### Exercise brief
Scan the entries below, and for each line that includes the word "Select", make a copy.

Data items
------------------------------------------------
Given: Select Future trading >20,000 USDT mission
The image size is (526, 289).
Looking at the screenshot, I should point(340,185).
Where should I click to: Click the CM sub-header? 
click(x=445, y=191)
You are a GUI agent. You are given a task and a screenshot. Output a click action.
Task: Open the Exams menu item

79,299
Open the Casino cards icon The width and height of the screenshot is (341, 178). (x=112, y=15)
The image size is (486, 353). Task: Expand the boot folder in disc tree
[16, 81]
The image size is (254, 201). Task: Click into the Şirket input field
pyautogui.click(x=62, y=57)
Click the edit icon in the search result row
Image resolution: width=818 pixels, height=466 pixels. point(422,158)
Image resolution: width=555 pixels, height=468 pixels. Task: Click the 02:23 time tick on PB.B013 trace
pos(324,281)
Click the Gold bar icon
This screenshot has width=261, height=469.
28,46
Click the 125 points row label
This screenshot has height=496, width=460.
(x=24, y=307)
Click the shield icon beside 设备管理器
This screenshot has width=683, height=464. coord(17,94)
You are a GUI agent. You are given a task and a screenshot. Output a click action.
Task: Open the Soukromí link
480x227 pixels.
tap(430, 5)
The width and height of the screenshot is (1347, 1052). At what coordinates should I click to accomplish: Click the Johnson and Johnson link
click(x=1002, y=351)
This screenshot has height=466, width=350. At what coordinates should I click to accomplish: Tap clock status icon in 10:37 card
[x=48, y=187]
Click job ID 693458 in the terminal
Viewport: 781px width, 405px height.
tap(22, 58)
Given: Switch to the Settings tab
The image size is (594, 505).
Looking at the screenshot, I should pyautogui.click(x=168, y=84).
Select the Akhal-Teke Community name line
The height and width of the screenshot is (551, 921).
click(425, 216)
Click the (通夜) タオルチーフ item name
------------------------------------------------
### Answer for this exercise
Given: Select Future trading >20,000 USDT mission
Select the Akhal-Teke Community name line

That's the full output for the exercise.